Wiener Kunstfilm was founded in January 1910 as the Erste österreichische Kinofilms-Industrie[1] in Alsergrund in Vienna by the photographer Anton Kolm, his wife Luise née Veltée, daughter of the owner of a panopticon, and the cameraman Jacob Fleck.[2]

Wiener Kunstfilm was established at a time when the Austro-Hungarian cinema market was almost totally dominated by French companies. In order to be able to resist these financially powerful international companies, Wiener Kunstfilm, in its role as the first Austrian film production company, needed, and received, the full support of patriotic media and cinema proprietors.

The company is distinguished as the first in Austria to produce a weekly newsreel; it also produced the first Austrian drama film, as well as achieving a number of other Austrian cinematic firsts. Since during its first years it ceaselessly filmed important events, Wiener Kunstfilm also has great significance as the chronicler of the last glittering years of the Austro-Hungarian monarchy.

During World War I, although its former French rivals vanished from the picture, expelled from Austria as enemy aliens, Wiener Kunstfilm came under increasing pressure from the rival Austrian company Sascha-Film, backed by the immense family wealth of its proprietor, Count Sascha Kolowrat-Krakowsky, which by 1918 had secured dominance of the market. Wiener Kunstfilm was forced into liquidation in 1919, although refounded by Anton and Luise Kolm as the short-lived Vita-Film.


In the early years film direction was undertaken entirely by the founders themselves, Anton Kolm, Luise Kolm and Jacob Fleck, as well as Luise's brother Claudius Veltée, as a team. The first regular director outside this small family group was Marco Brociner. From 1913 Alfred Deutsch-German worked as the company screenwriter.

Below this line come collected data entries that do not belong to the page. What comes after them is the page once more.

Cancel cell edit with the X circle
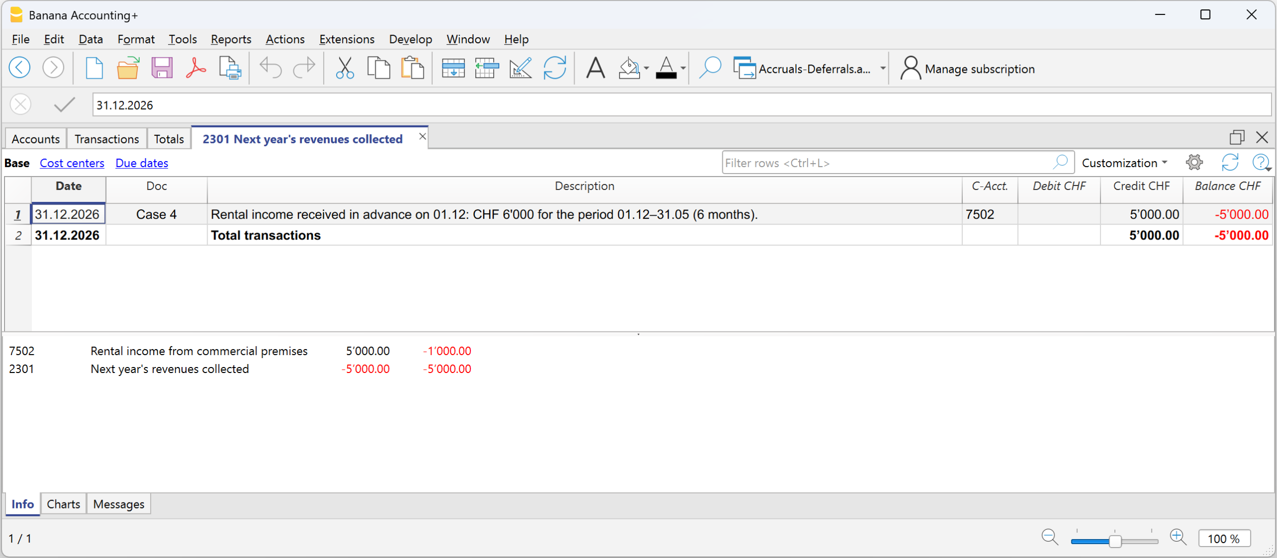 pyautogui.click(x=20, y=105)
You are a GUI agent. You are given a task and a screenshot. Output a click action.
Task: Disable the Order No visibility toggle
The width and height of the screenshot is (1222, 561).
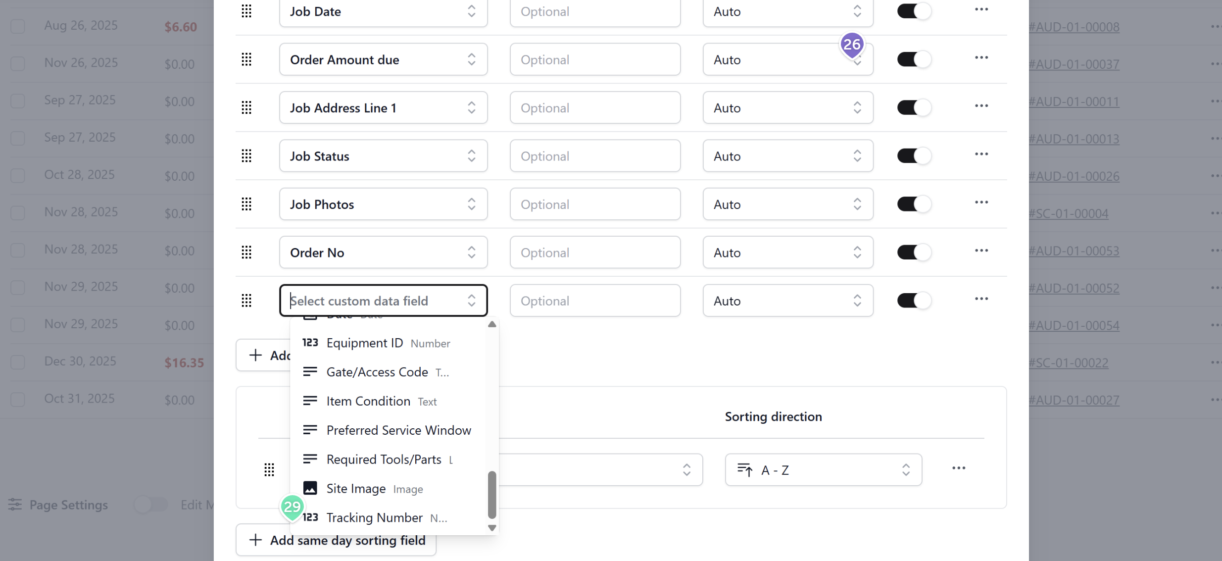pyautogui.click(x=914, y=253)
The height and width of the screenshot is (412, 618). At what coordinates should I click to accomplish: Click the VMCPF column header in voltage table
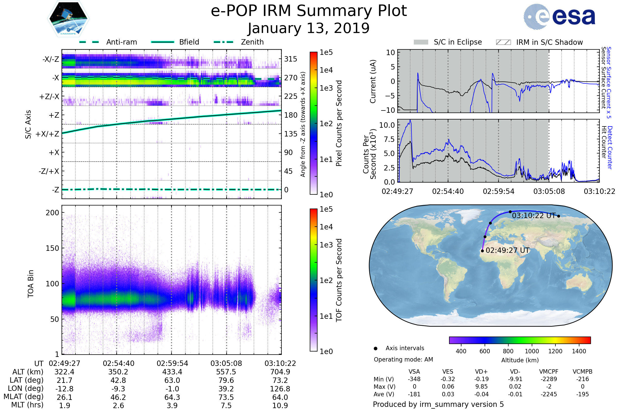549,372
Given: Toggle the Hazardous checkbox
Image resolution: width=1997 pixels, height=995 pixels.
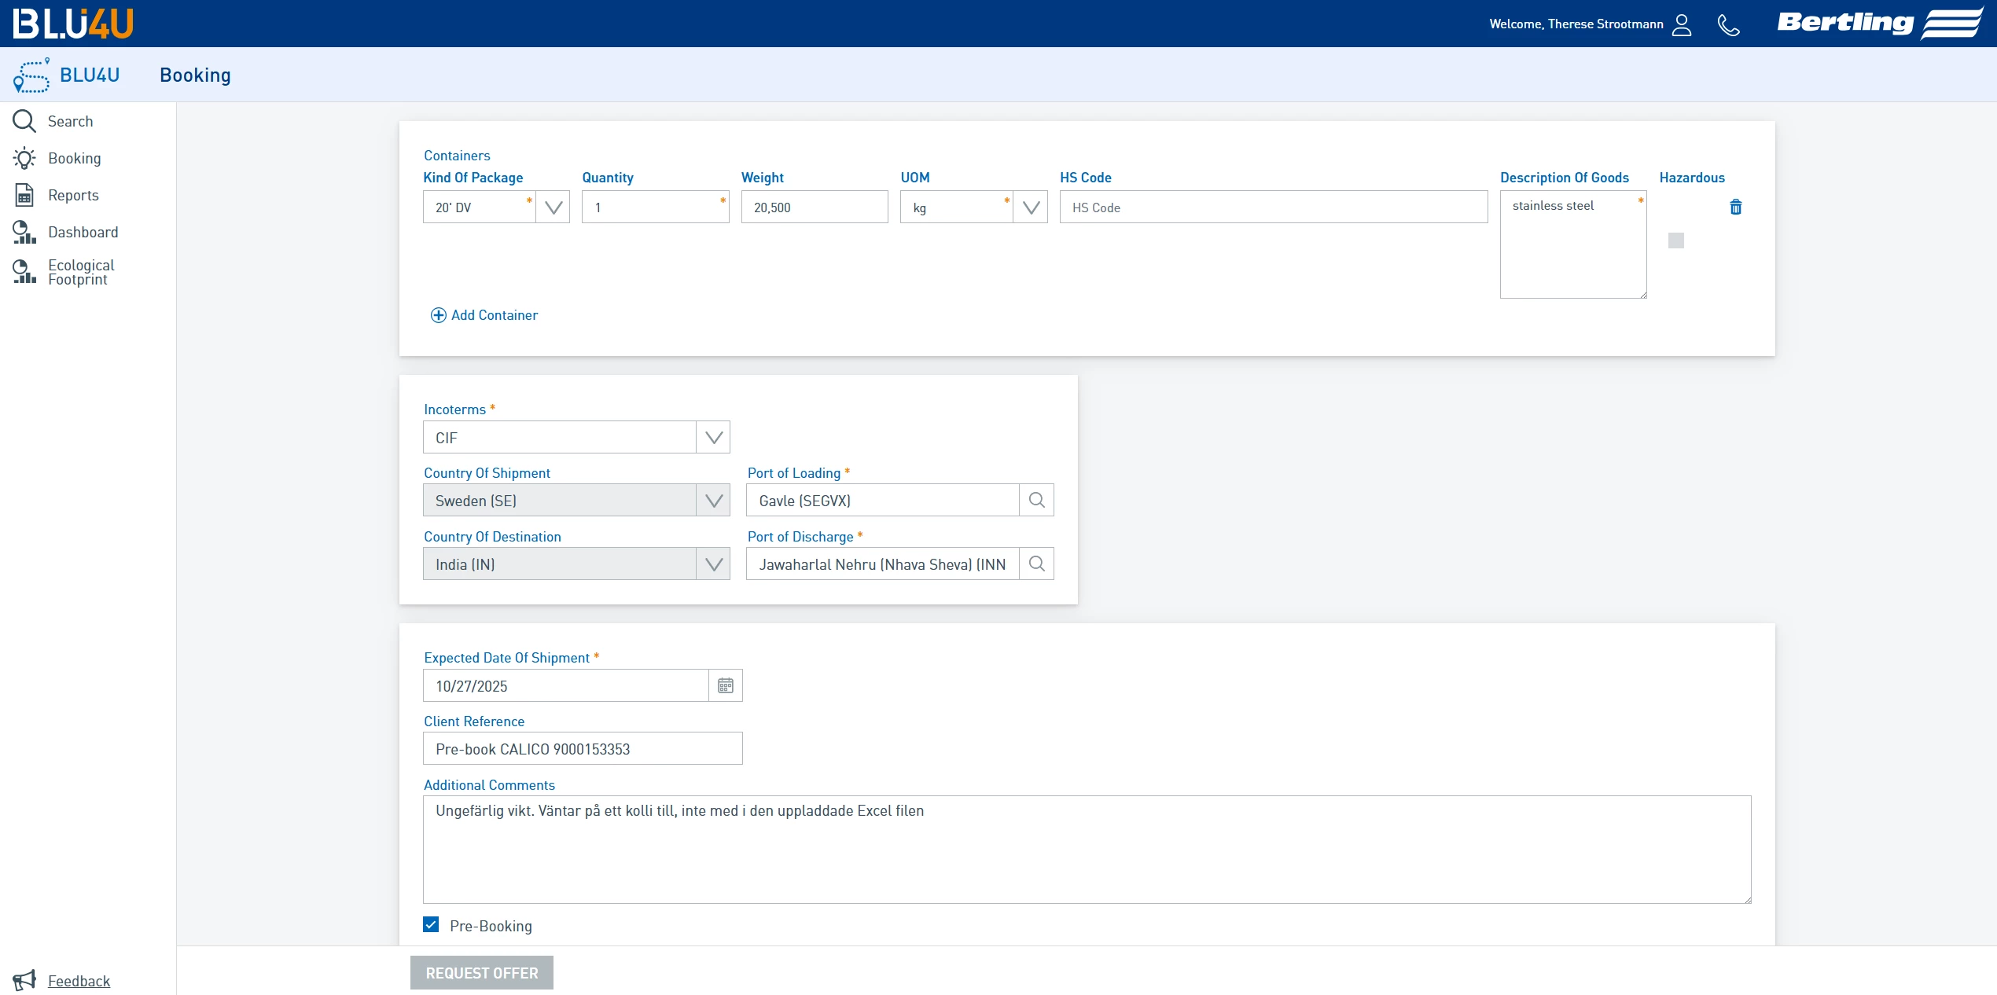Looking at the screenshot, I should tap(1675, 240).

Other directors who worked occasionally for Wiener Kunstfilm were Walter Friedemann, Ludwig Ganghofer, Max Neufeld and Hans Otto Löwenstein.

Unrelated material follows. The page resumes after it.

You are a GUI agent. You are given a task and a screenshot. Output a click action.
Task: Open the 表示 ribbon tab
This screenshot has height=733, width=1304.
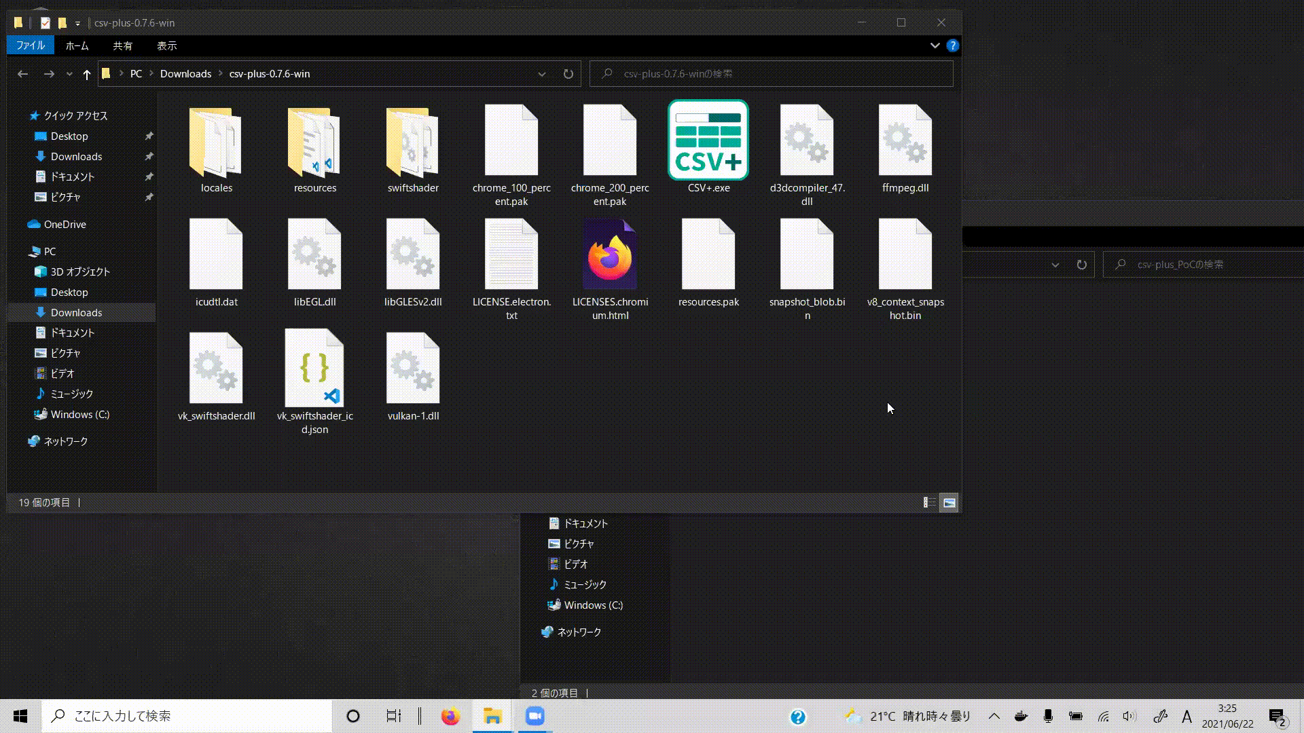(166, 45)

The studio of Wiener Kunstfilm was apparently located in Mauer (now part of Vienna, then a village just outside the city boundaries), according to contemporary advertisements, presumably on the same site as the still-extant Rosenhügel Film Studios, which were built by the successor company, Vita-Film.[3]


All productions of the period were silent and apart from major features were usually no more than 20 minutes in length, and this applied also to the productions of Wiener Kunstfilm. Several subjects were produced twice. The following list is a selection of their work, mostly dramas; only a very few of the enormous quantity of weekly news reels are noted.

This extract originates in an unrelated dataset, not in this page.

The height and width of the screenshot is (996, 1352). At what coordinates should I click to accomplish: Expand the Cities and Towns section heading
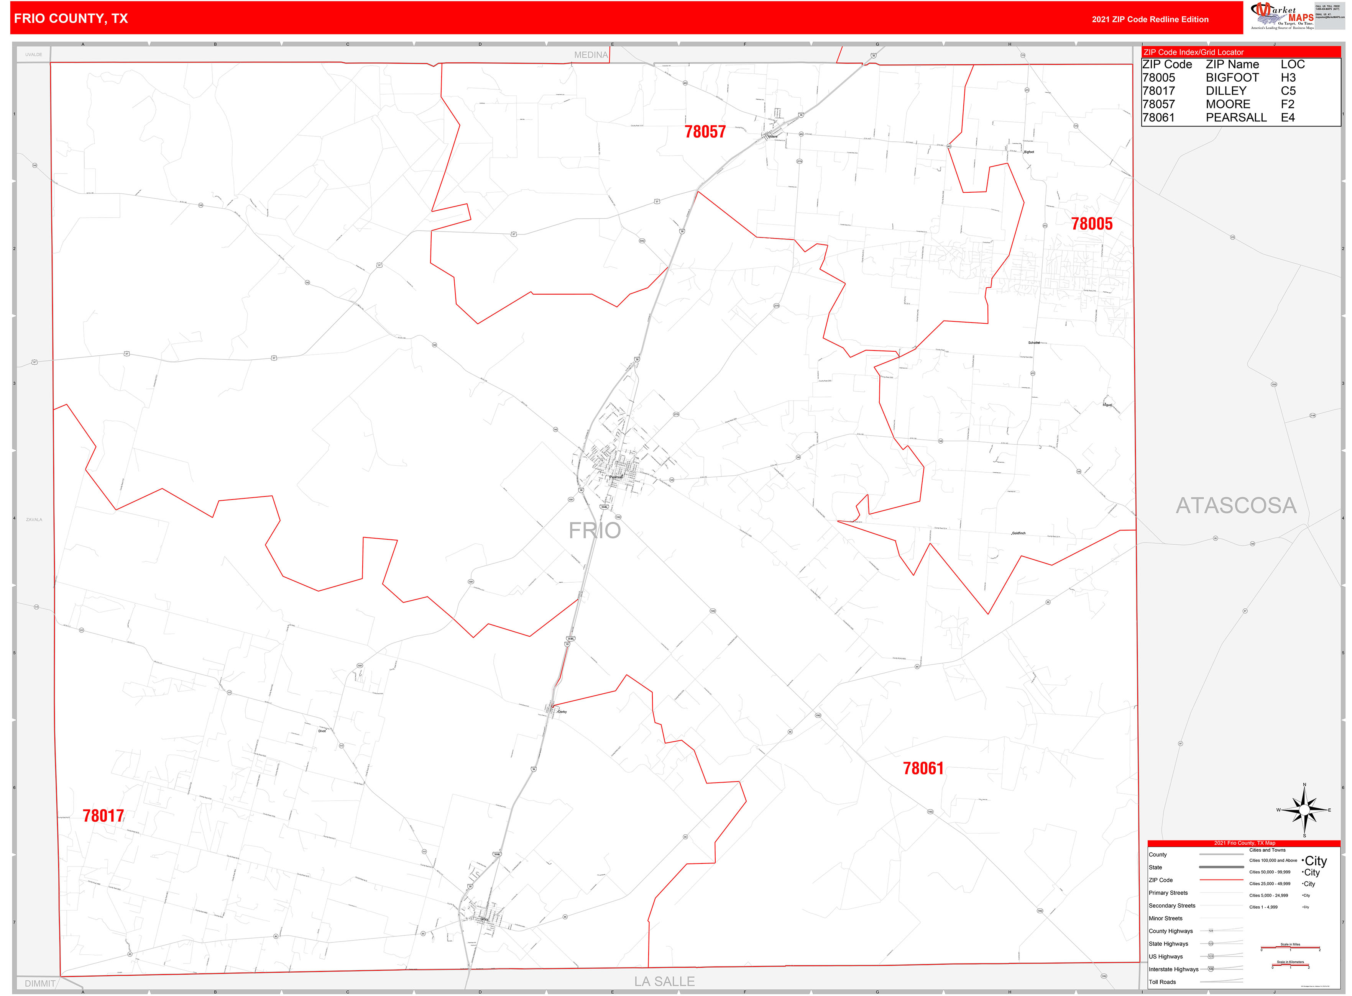pos(1268,850)
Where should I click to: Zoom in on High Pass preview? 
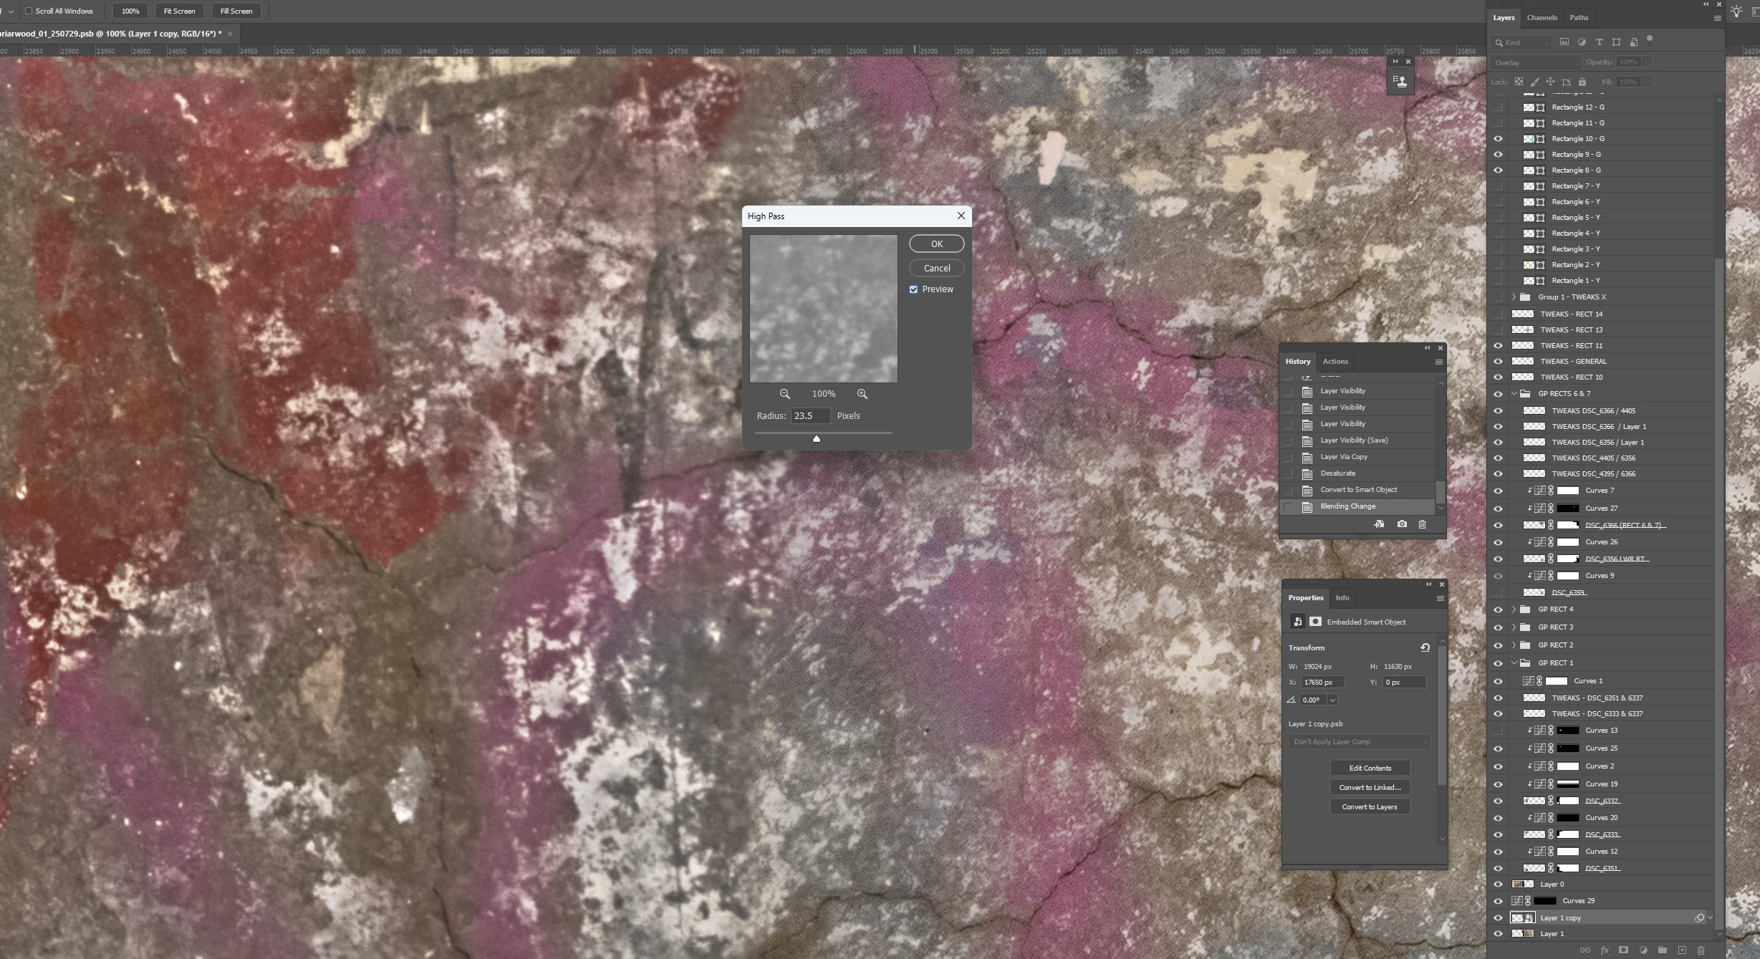pos(862,394)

  • Der Faschingszug in Ober-St. Veit ("The Fasching Procession in Ober-St. Veit"; newsreel, 1910)
  • Der Trauerzug Sr. Exzellenz des Bürgermeisters Dr. Karl Lueger ("The Funeral Procession of His Excellency the Mayor Dr. Karl Lueger"; newsreel, 1910)
  • Die böse Schwiegermutter (1910)
  • Die Ahnfrau (1910, 1919)
  • Typen und Szenen aus dem Wiener Volksleben (documentary, 1911)
  • Volkssänger (1911)
  • Der Dorftrottel (1911)
  • Die Glückspuppe (1911)
  • Mutter - Tragödie eines Fabriksmädels (1911)
  • Nur ein armer Knecht (1911)
  • Martha mit dem Hosenrock (1911)
  • Der Müller und sein Kind (1910, 1911; premiere 21 October 1911)
  • Trilby (1912)
  • Das Gänsehäufel (documentary, 1912)
  • Karl Blasel als Zahnarzt (1912)
  • Der Unbekannte (1912)
  • Der Psychiater (second title Das Proletarierherz, 1913)
  • Der Pfarrer von Kirchfeld (1913/1914; premiere 30 October 1914)
  • Svengali (1914)
  • Das vierte Gebot (1914)
  • Der Meineidbauer (1915)


  1. renamed in December 1910 the Österreichisch-Ungarische Kinoindustrie GmbH and, after a difference of opinion with a major investor, refounded on 1 November 1911 as the Wiener Kunstfilm-Industrie
  2. Luise's second husband after the death of Anton Kolm in October 1922
  3. Francesco Bono, Paolo Caneppele, Günter Krenn (eds.): Elektrische Schatten, Vienna 1999, Verlag Filmarchiv Austria


  • Francesco Bono, Paolo Caneppele, Günter Krenn (eds.): Elektrische Schatten, Verlag Filmarchiv Austria, Vienna 1999, ISBN 3-901932-02-X
  • Walter Fritz: Im Kino erlebe ich die Welt: 100 Jahre Kino und Film in Österreich. Verlag Christian Brandstätter, Vienna 1997, ISBN 3-85447-661-2.